• _Passage provided_:
# # # # #
In accordance with China’s Company Laws, the Company’s VIEs and subsidiaries of VIEs in PRC must make appropriations from their after-tax profit, if any (as determined under the accounting principles generally acceptable in the People’s Republic of China (“PRC GAAP”)) to non-distributable reserve funds including (i) statutory surplus fund and (ii) discretionary surplus fund. The appropriation to the statutory surplus fund must be at least 10% of the after-tax profits calculated in accordance with PRC GAAP. Appropriation is not required if the statutory surplus fund has reached 50% of the registered capital of the respective company. Appropriation to the discretionary surplus fund is made at the discretion of the respective company.

Pursuant to the laws applicable to China’s Foreign Investment Enterprises, the Company’s subsidiary that is a foreign investment enterprise in China have to make appropriations from their after-tax profit, if any (as determined under PRC GAAP) to reserve funds including (i) general reserve fund, (ii) enterprise expansion fund and (iii) staff bonus and welfare fund. The appropriation to the general reserve fund must be at least 10% of the after tax profits calculated in accordance with PRC GAAP. Appropriation is not required if the general reserve fund has reached 50% of the registered capital of the subsidiary. Appropriations to the other two reserve funds are at the subsidiary’s discretion.
# # # # #
• _Entries supplied_:
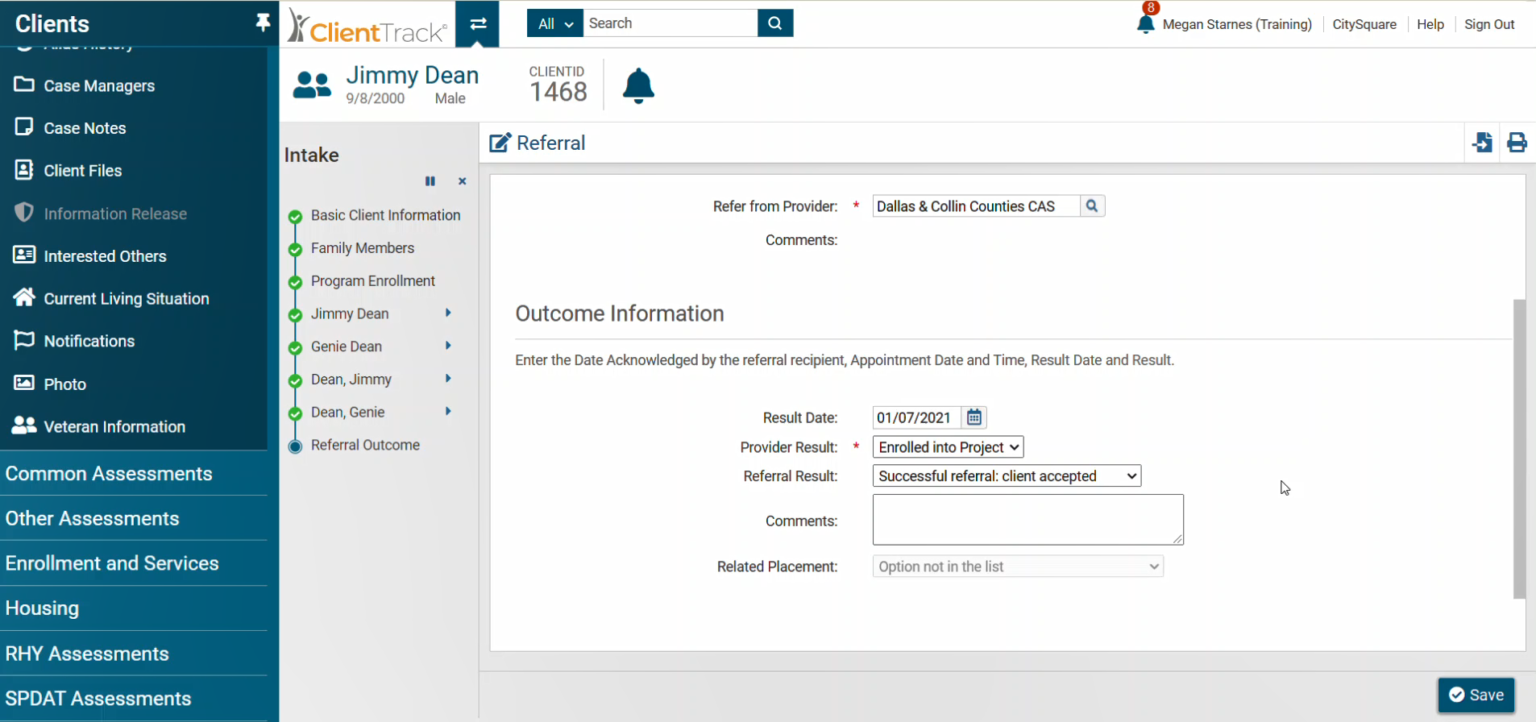Image resolution: width=1536 pixels, height=722 pixels.
Task: Close the Intake workflow with the X icon
Action: coord(461,181)
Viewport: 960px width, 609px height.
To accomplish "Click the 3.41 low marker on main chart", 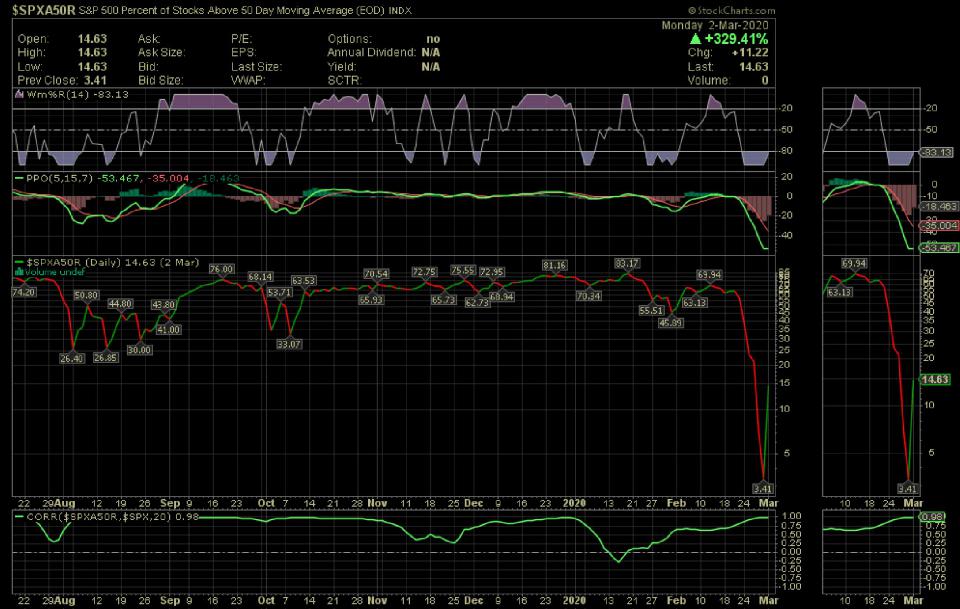I will (762, 488).
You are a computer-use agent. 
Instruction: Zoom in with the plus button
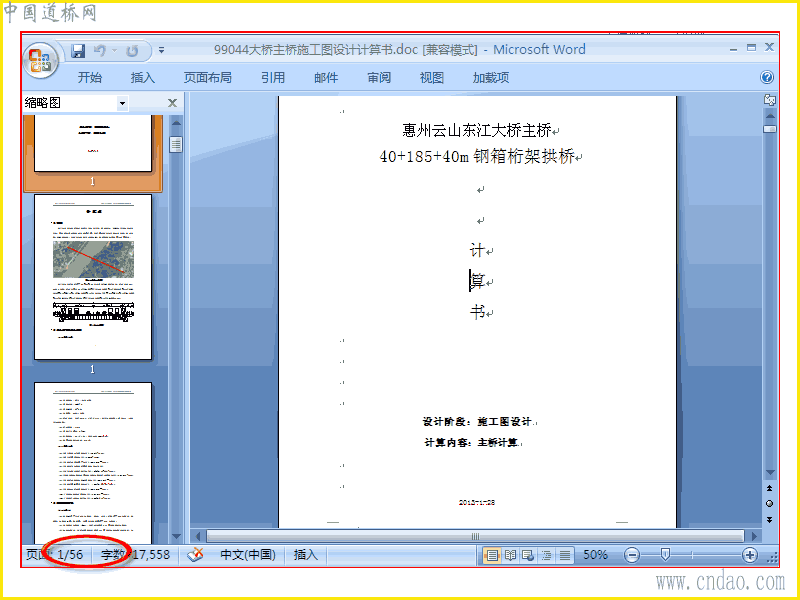pos(749,555)
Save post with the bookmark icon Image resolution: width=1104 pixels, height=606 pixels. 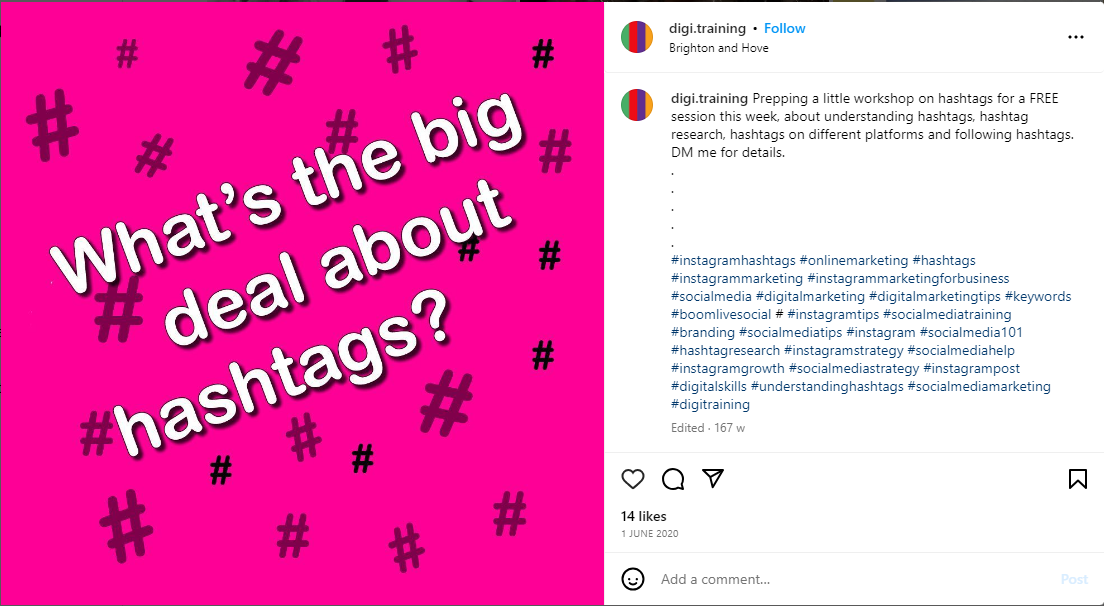1077,479
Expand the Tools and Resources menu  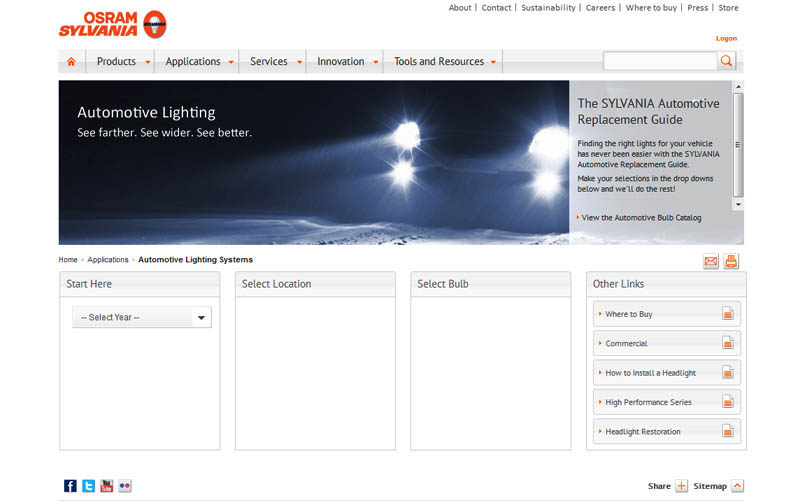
# # # # #
• _Tasks and exercises_:
A. From the passage on China's reserve funds, copy the text beginning at the words "Pursuant to the" and stopping after the words "the subsidiary’s discretion.".
B. In the passage on China's reserve funds, at what point is appropriation to the statutory surplus fund no longer required?
C. Pick up the passage on China's reserve funds after its last sentence and keep writing.
The lines have no connection to the passage on reserve funds in China.

• _Responses by task_:
A.
Pursuant to the laws applicable to China’s Foreign Investment Enterprises, the Company’s subsidiary that is a foreign investment enterprise in China have to make appropriations from their after-tax profit, if any (as determined under PRC GAAP) to reserve funds including (i) general reserve fund, (ii) enterprise expansion fund and (iii) staff bonus and welfare fund. The appropriation to the general reserve fund must be at least 10% of the after tax profits calculated in accordance with PRC GAAP. Appropriation is not required if the general reserve fund has reached 50% of the registered capital of the subsidiary. Appropriations to the other two reserve funds are at the subsidiary’s discretion.

B. When the statutory surplus fund has reached 50% of the registered capital of the respective company.

C.
The Group has not appropriated any amount to statutory reserves for the nine months ended September 30, 2018 and 2019, because the Company’s subsidiary, VIEs and subsidiaries of VIEs were in the position of accumulated deficit as of December 31, 2018 and September 30, 2019.

y) Comprehensive income/(loss)

Comprehensive income/ (loss) is defined to include all changes in equity/ (deficit) of the Group during a period arising from transactions and other events and circumstances excluding transactions resulting from investments by shareholders and distributions to shareholders. Other comprehensive income/ (loss), as presented on the unaudited interim condensed consolidated balance sheets, consists of accumulated foreign currency translation adjustments.

z) Segment reporting

The Group uses the management approach in determining reportable operating segments. The management approach considers the internal organization and reporting used by the Group’s chief operating decision maker for making operating decisions, allocating resources and assessing performance as the source for determining the Group’s reportable segments. Management has determined that the Group operates in one segment, as that term is defined by FASB ASC Topic 280, Segment reporting.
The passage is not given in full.